Silverfish / Firebrats
The name Thysanura, derived from the Greek "thysano-" meaning fringed and "ura" meaning tail, refers to the long, fringed filaments on the abdomen of silverfish.
Classification & Distribution
- lacking metamorphosis
- eggs hatch into young which are smaller than adults, but similar in appearance.
- primitively wingless
Distribution: Common in domestic and sylvan habitats worldwide.North America
Number of Families35 Number of Species18~370
Life History & Ecology
Silverfish are fast-running insects that hide under stones or leaves during the day and emerge after dark to search for food. A few species are resistant to desiccation and well-adapted to survive in domestic environments such as basements and attics. Silverfish are scavengers or browsers; they survive on a wide range of food, but seem to prefer a diet of algae, lichens, or starchy vegetable matter.
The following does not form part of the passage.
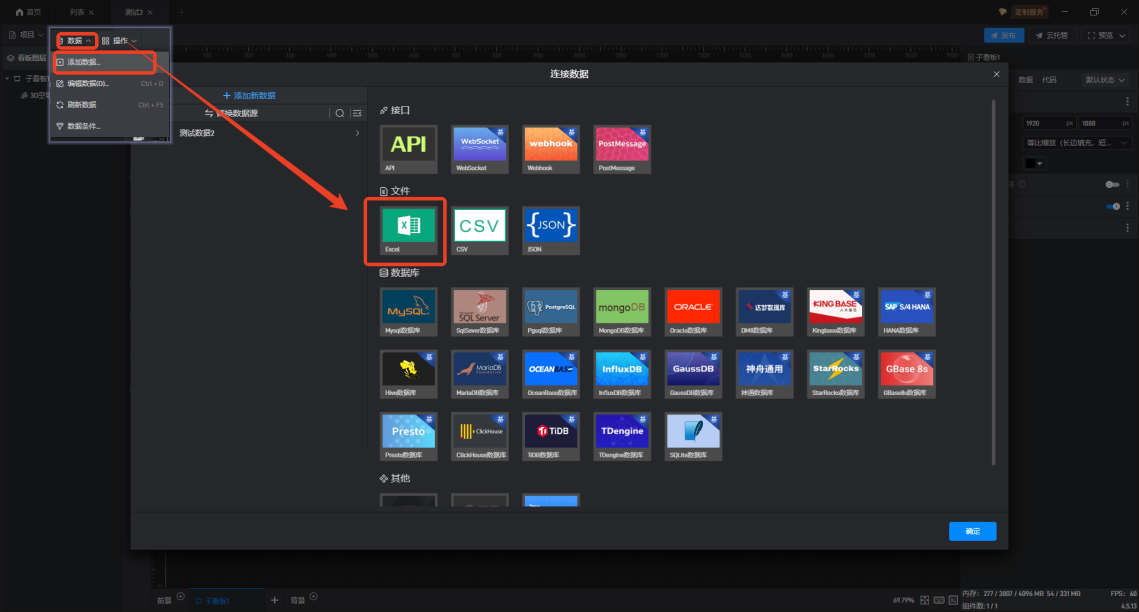Choose the CSV file data source

pos(480,229)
Thysanurans may be rather long-lived -- three years is probably typical and up to seven or eight years may be possible. They continue to molt frequently, even after reaching adulthood.
Silverfish have an elaborate courtship ritual to insure exchange of sperm. The male spins a silken thread between the substrate and a vertical object. He deposits a sperm packet (spermatophore) beneath this thread and then coaxes a female to walk under the thread. When her cerci contact the silk thread, she picks up the spermatophore with her genital opening. Sperm are released into her reproductive system, and then she ejects the empty spermatophore and eats it.
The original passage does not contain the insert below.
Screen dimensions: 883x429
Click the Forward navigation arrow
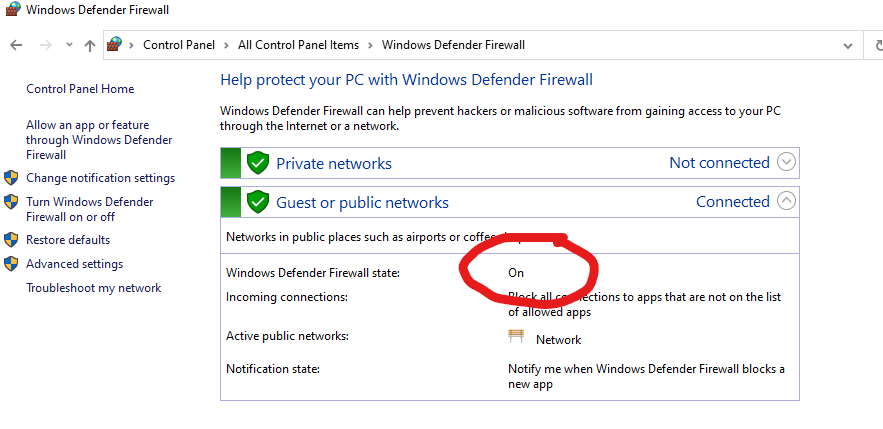click(45, 45)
Physical FeaturesAdults and Immatures
- Body relatively flat, tapered and often covered with scales
- Compound eyes small or absent
- Antennae long, thread-like, and multisegmented
- Abdomen with ten complete segments
- Eleventh abdominal segment elongated to form a median caudal filament
- Cerci present, nearly as long as median caudal filament
- Styliform appendages located on abdominal segments 7-9
Domestic species such as silverfish and firebrats may cause extensive damage to household goods. They often feed on wallpaper paste, bookbindings, and the starch sizing of some textiles. Cardboard and other paper products may also be damaged.
- Lepismatidae -- Most of the North American species belong to this family, including the silverfish (Lepisma saccharina) and the firebrat (Thermobia domestica).
- Firebrats have been known to live more than 6 years -- through 60 instars. It has been suggested that frequent molting is an adaptation that reduced the risk of infection by parasitic fungi.
- One family of Thysanura (Nicoletiidae) is adapted to live underground in caves, mammal burrows, or in the nests of ants or termites. Some species mimic ants and steal their food.
- For many years, the family Lepidotrichidae was known only from Oligocene fossils. It was thought to have been extinct until 1959 when living specimens were discovered in northwestern California.